Conceptual diagram of AI Photo: VCG


Chinese artificial intelligence (AI) large-language models made a good showing during the Spring Festival holiday from February 15 to 23, with several companies betting on the festive season's opportunity of high user engagement. One example came on Monday from Ant Group, which announced that Alipay's "AI Pay" users exceeded 100 million during the nine-day holiday, while its health chatbot, the Ant Afu app, also reached more than 100 million users at the same time.

Ant Group said on its WeChat account that following the milestone of more than 120 million payment transactions on February 12, Alipay's "AI Pay" surpassed 100 million users during the Spring Festival period. This made it the world's first AI-native payment product to achieve both more than 100 million transactions and more than 100 million users, it said.

The company attributed the advancements to its deep commitment to artificial general intelligence research. Recently, it open-sourced the Ling 2.5 model series, featuring flagship models such as the trillion-parameter thinking model Ring-2.5-1T, according to the company.

"Alipay's performance isn't merely a new numerical milestone; it shows even greater potential for AI models to genuinely become part of daily life and benefit ordinary people," Wang Peng, an associate research fellow at the Beijing Academy of Social Sciences, told the Global Times on Monday.

According to data from multiple platforms, the usage rate of AI large models continued to rise during this year's Spring Festival, CCTV reported on Sunday. From February 16 to 19, the cumulative number of interactions with major AI large-language models exceeded 10 billion.

Among them, 130 million people used AI to assist with ordering for the first time, nearly 4 million users were aged 60 and above, and more than 40 percent of users belonged to post-00 generation, said the report.

Wang noted that the figures represented proof of the successful commercialization of AI models. "AI is no longer an esoteric piece of code; it has turned into a practical 'digital assistant' woven into daily life," the expert said, adding that the enormous volume of authentic, high-frequency interaction data will continuously refine the models, giving Chinese AI its distinctive "scenario advantage."

In addition to the strong performance on the demand side, several tech companies rolled out updates or new releases of AI models for the Spring Festival.

Chinese domestic AI start-up Zhipu on Sunday released a tech report on its next-generation flagship foundation model GLM-5, which integrates DeepSeek Sparse Attention, significantly reducing deployment cost while preserving long-context capacity. In addition, GLM-5 demonstrates strong capabilities in real-world programming tasks, surpassing all previous open-source baselines in handling end-to-end software engineering challenges, it said.

On February 16, Alibaba open-sourced its new-generation large model, Qwen 3.5-Plus. This version achieved a 60 percent reduction in deployment video random access memory usage while maintaining performance and significantly optimizing both speed and cost, according to chinanews.com.cn.

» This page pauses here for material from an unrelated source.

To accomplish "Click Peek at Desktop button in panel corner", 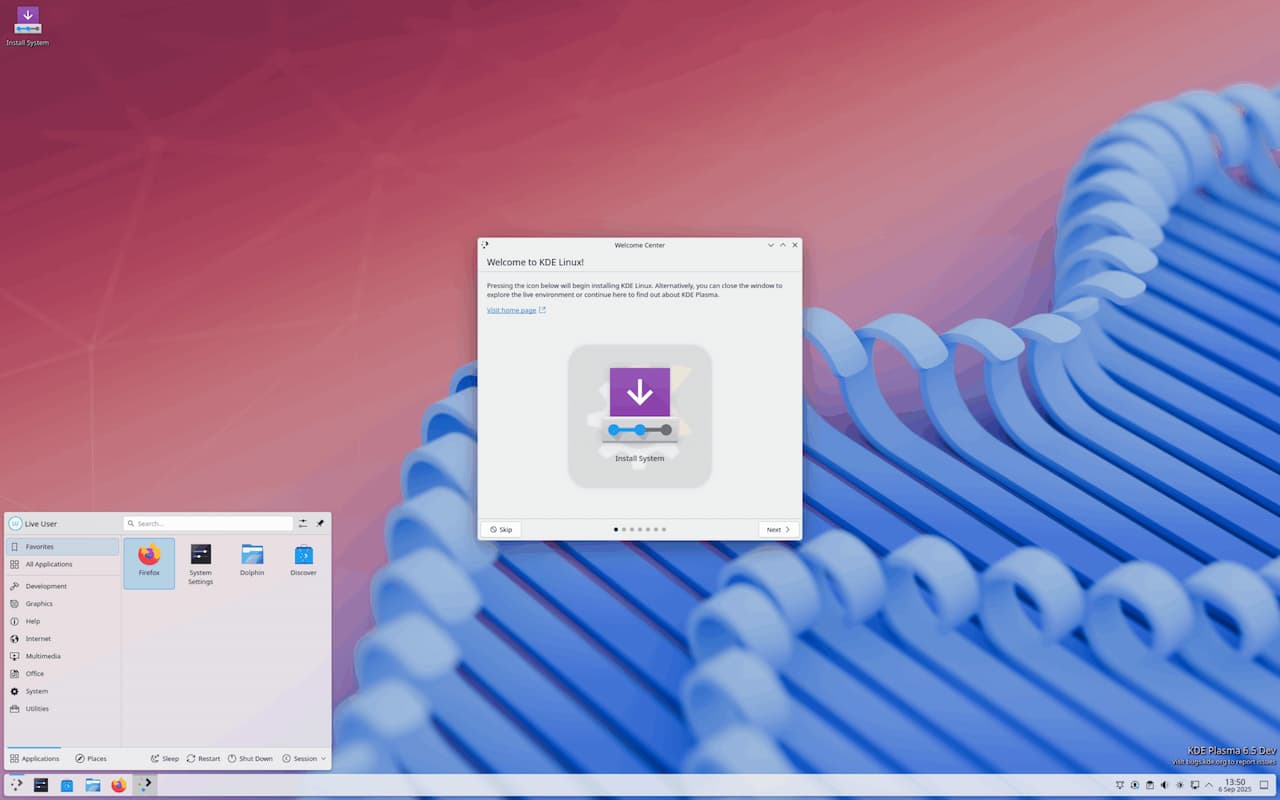I will pos(1263,785).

Even before the Spring Festival holiday began, Chinese tech firms were rolling out new models at a rapid pace. For example, iFlyTek launched the domestically trained Spark X2 large-language model, while MiniMax introduced the M2.5 model, notable for its superior decision maturity on complex tasks. ByteDance's latest AI video-generation model, Seedance 2.0, also drew massive global attention for its multimodal creativity and native cinematic camera work, said the report.

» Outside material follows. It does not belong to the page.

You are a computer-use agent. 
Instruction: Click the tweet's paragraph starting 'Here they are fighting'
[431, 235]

AI giants also ramped up competition for users with pre-Spring Festival digital red envelope campaigns. In addition to Alibaba's AI assistant Qwen, other Chinese AI companies including Baidu, Tencent and ByteDance rolled out digital red envelope initiatives, with a total estimated value of more than 4.5 billion yuan ($651.4 million).

Wang noted that with DeepSeek's explosive rise to fame during last year's Spring Festival, releasing major AI models during the holiday has become a popular trend.

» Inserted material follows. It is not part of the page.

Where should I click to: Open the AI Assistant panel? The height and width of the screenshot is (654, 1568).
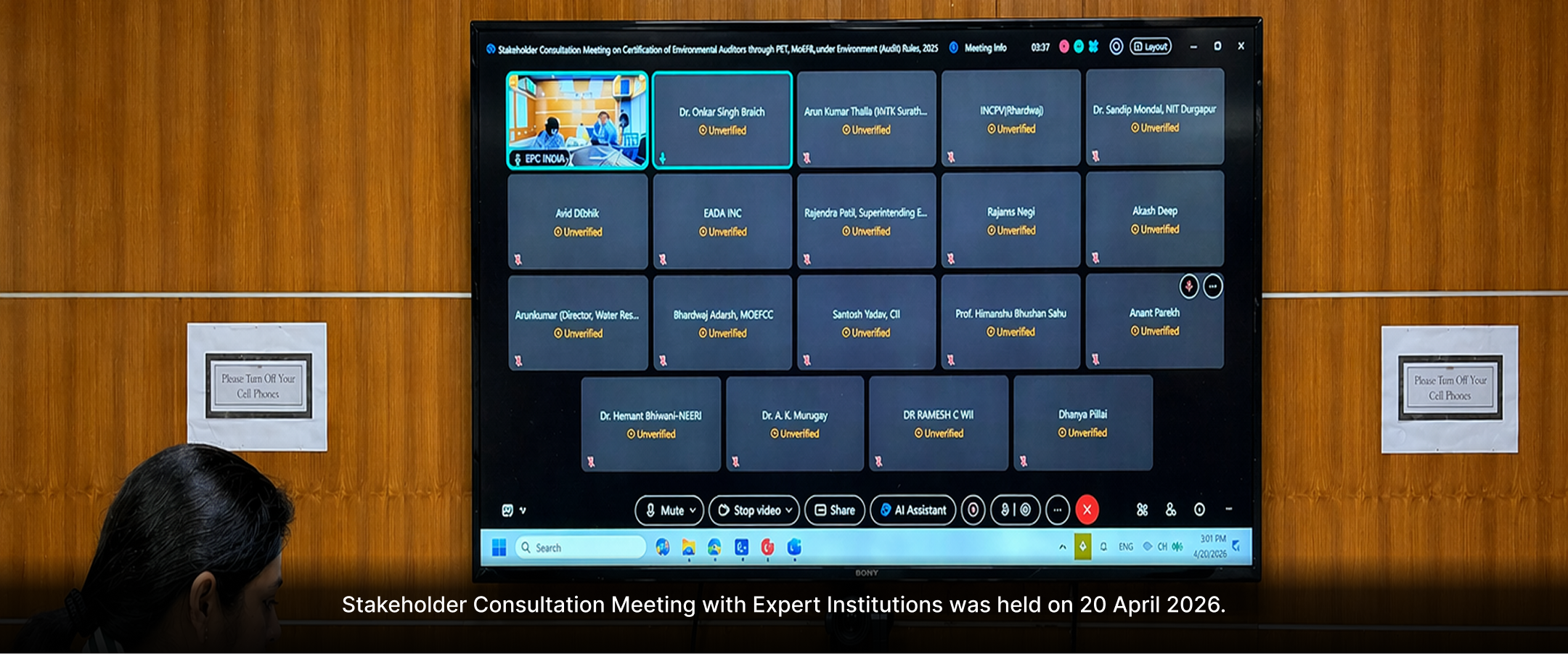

"On the one hand, Chinese AI firms want to cultivate user habits capitalizing on the holiday's leisure time and heightened demand; on the other hand, new model launches aim to capture attention from capital markets," Pan Helin, a member of the expert committee of the Ministry of Industry and Information Technology, told the Global Times on Monday.

Compared with a year ago when DeepSeek first burst onto the scene, China's AI ecosystem has changed considerably, Wang said.

"Back then, large-language models were largely limited to basic text processing; today, their reasoning abilities have seen massive leaps forward with fallen costs, helping the large-scale commercial use of AI to become realistic," he noted.

Moreover, the AI models of this year are no longer mere "chatbots" - they have matured into genuinely practical, everyday helpers, Wang said.